In surgically treated patients, Starr and Hanley found some relationship between partial neurological injury and initial degree of canal compromise [10]. Shuman et al. found no correlation between neurological recovery and improvement in the post-operative canal encroachment [7]. Herndon and Galloway reported similar findings [8], and in the present study also, there was no significant difference between the initial canal compromise in patients who recovered neurologically and those who did not. Surgery was effective in decompressing the spinal canal. However, the median canal decompression achieved in patients who recovered was 22.15% (16.67; 35.50), whereas it was 22% (13; 32.13) in those who did not show any improvement in neurological status (P:NS). This suggests that even though substantial indirect decompression of the spinal canal was achieved by posterior instrumentation, it did not result in improved neurological status (Table 3).

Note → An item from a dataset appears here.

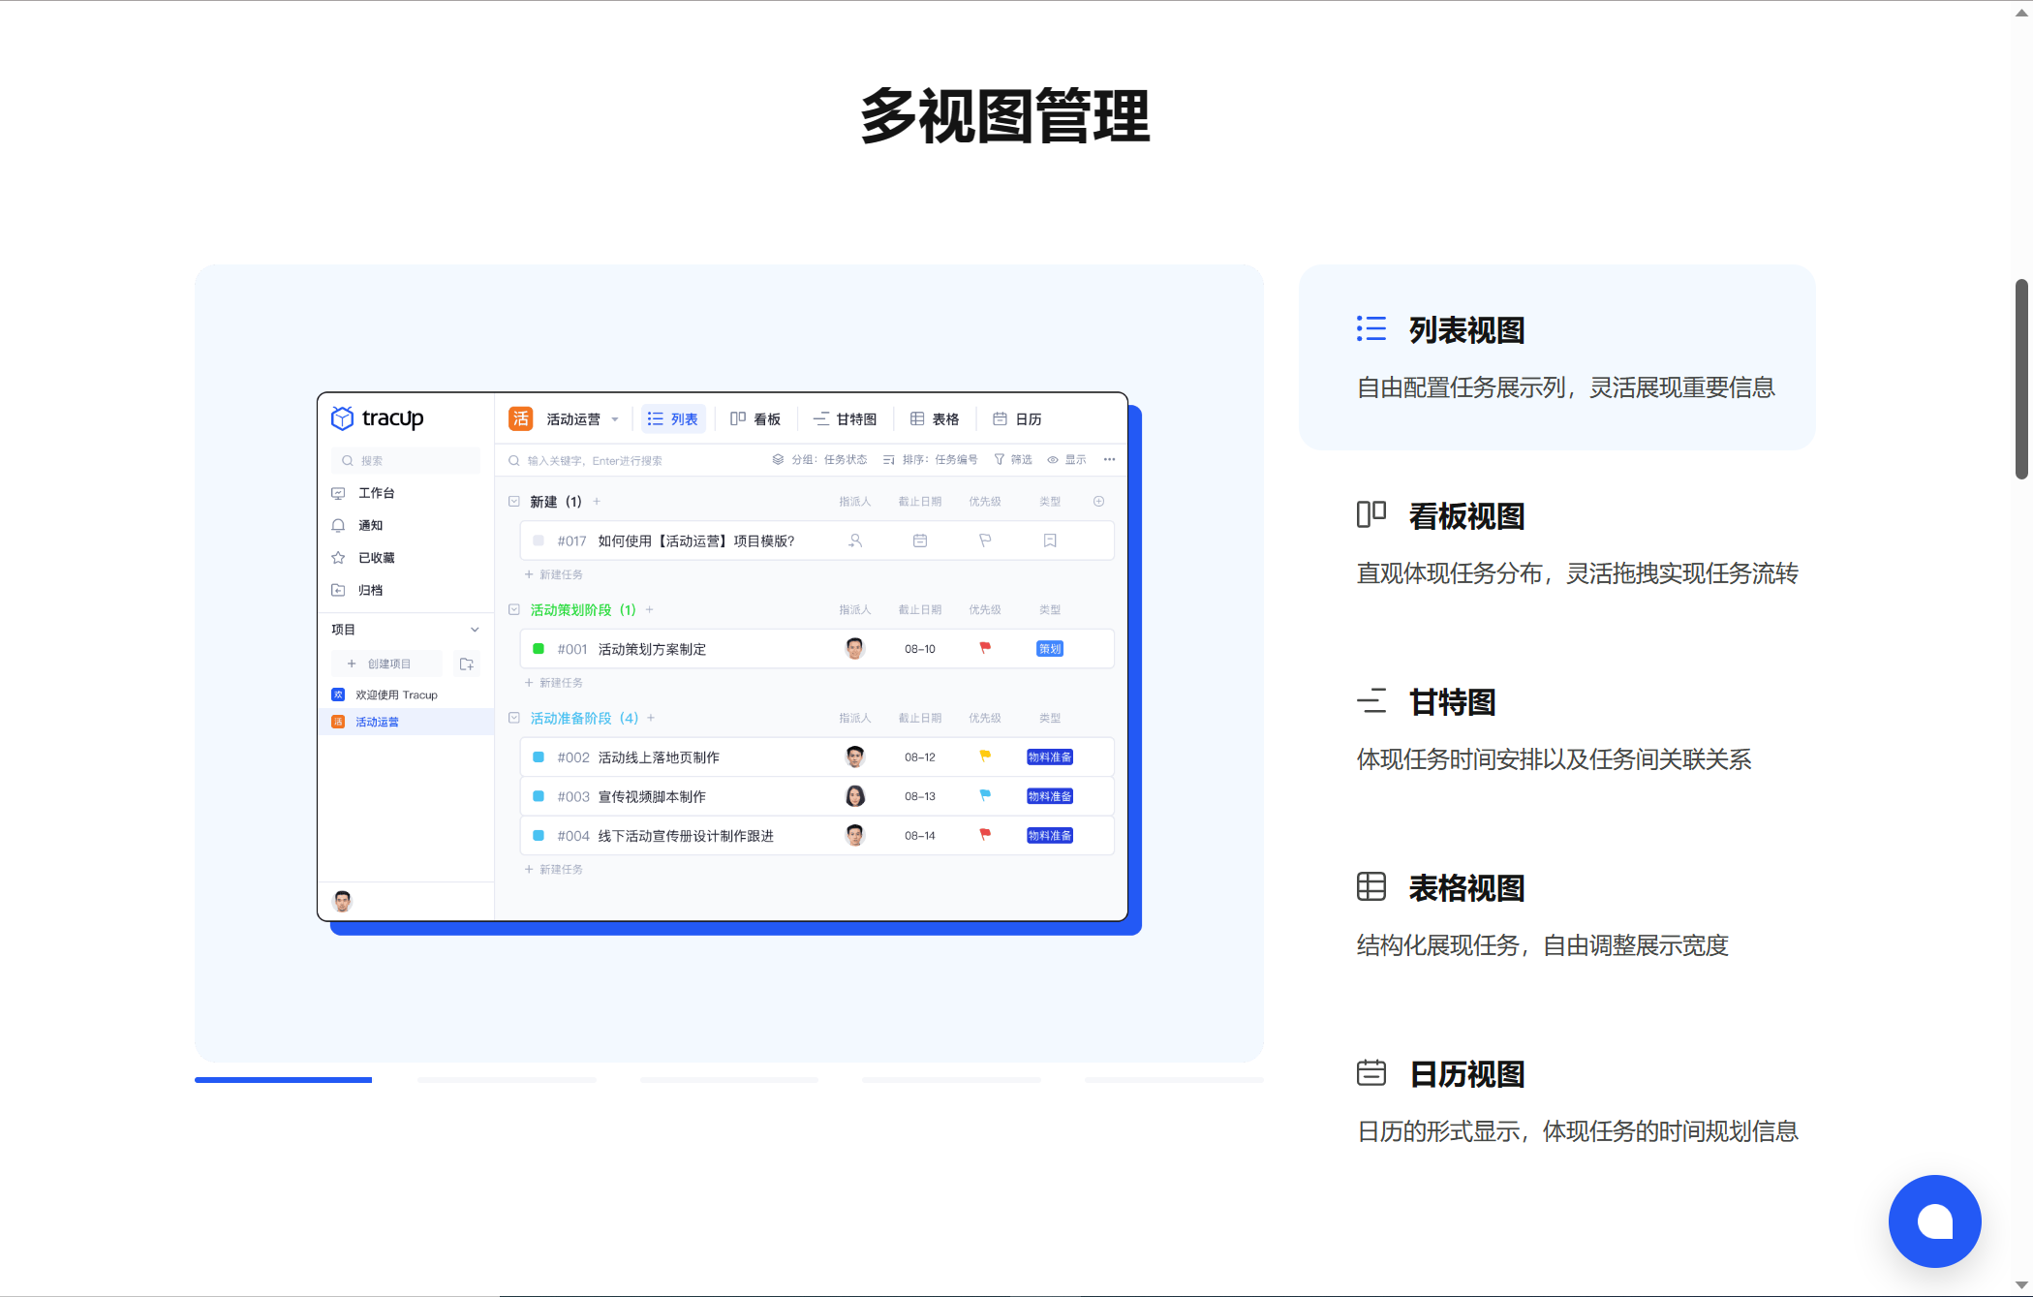Select the 日历视图 feature heading
2033x1297 pixels.
coord(1466,1074)
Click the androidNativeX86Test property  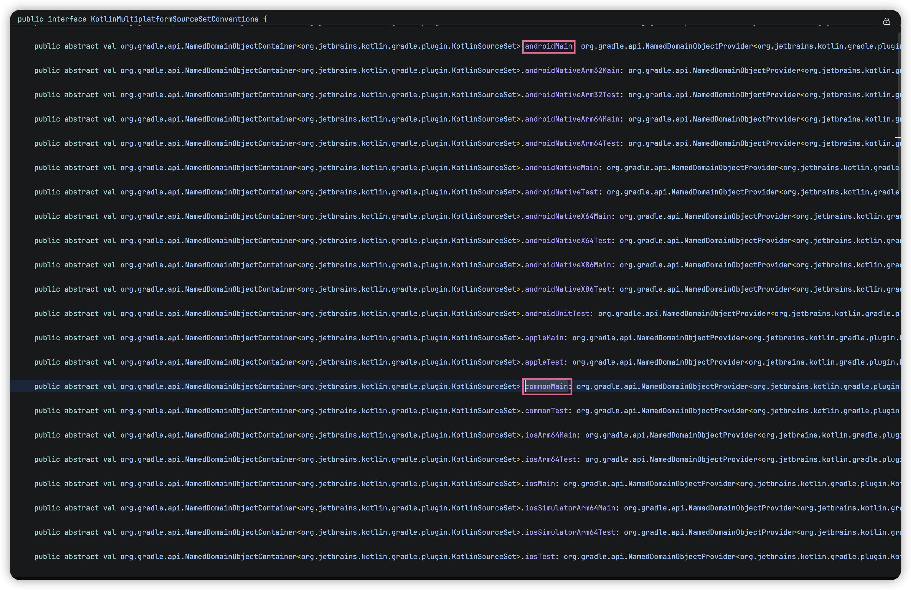(x=567, y=289)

Table 3 Association between the percentage of canal compromise, indirect decompression, remodeling, and neurological recovery in 51 patients with thoracolumbar burst fractures

Earlier studies have shown that the spinal canal remodels as the time progresses, mostly during the first year after injury [2224], and significant remodeling has been seen even in patients treated non-operatively [11]. In this study, the percentage of canal compromise decreased at the final follow-up when compared with the pre-operative and immediate post-operative status. However, there was no significant difference between the amounts of remodeling in patients who had neurological recovery when compared with those who did not recover (Table 3). This is probably because the quality of neurological outcome is dependent upon the extent of damage to the neural elements at the time of injury.

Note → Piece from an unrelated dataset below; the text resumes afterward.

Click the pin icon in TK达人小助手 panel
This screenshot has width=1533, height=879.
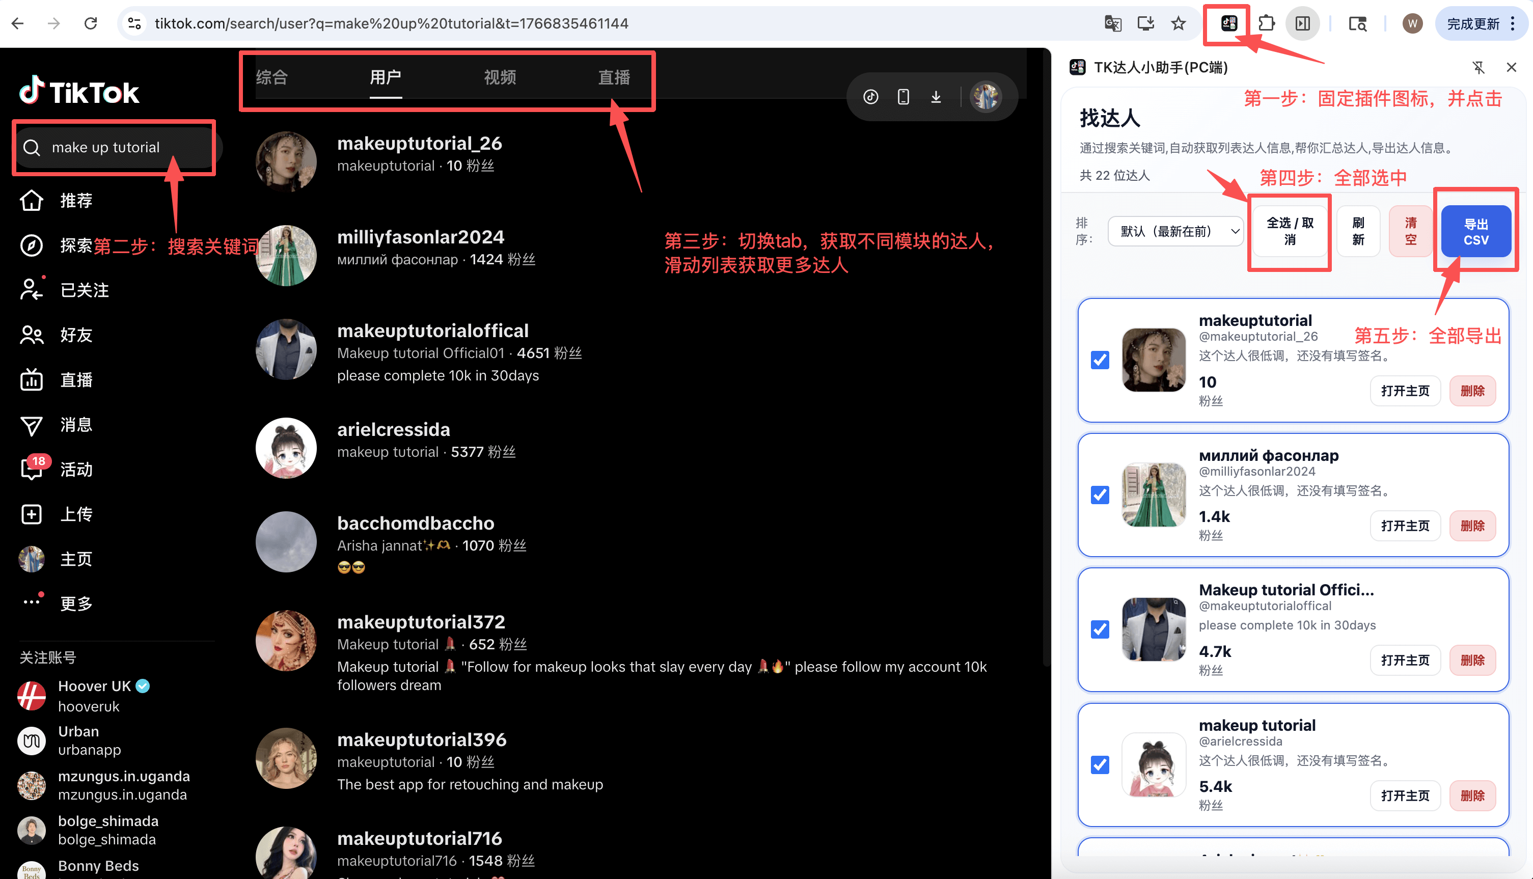tap(1479, 67)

It is generally accepted that patients presenting with incomplete injury to the cord or the cauda equina have a better chance of neurological recovery than those who initially have complete cord injury [3, 11]. The present study also demonstrated this phenomenon. Of the patients with complete neurological deficit, only six recovered partially, while almost all the patients with incomplete lesions showed significant neurological recovery, even though significant indirect decompression and remodeling occurred in all operated cases (Fig. 3). These findings support the view of Rosenberg et al. [25] that the initial impact of the spinal cord determines the future of the neurological outcome irrespective of the method of treatment. In light of present and other [7, 8, 26] studies, the rationale of decompression of the spinal canal to realign the bony fragments with a hope of improving the neurological outcome seems questionable. Nevertheless, the most important advantages of operative management are in the form of reconstruction of the vertebral height and correction of kyphotic angle. It also has to be noted that surgery, independent of the neurological recovery, will allow early rehabilitation, which is fundamental while treating these fractures.

Fig. 3
figure 3

a CT scan of a 22-year-old lady with burst fracture of L1 vertebra showing canal compromise of 27%. She had neurological deficit of modified Frankel grade A. b Post-operative CT scan showing significant indirect decompression. c CT scan at one-and-a-half-year follow-up showing 95% remodeling. She did not show any neurological recovery

Conclusion

This study shows that posterior instrumentation produces significant decompression of spinal canal, but it may not facilitate neurological recovery. Significant remodeling of the spinal canal also occurs after posterior instrumentation; again, this remodeling may not influence neurological recovery.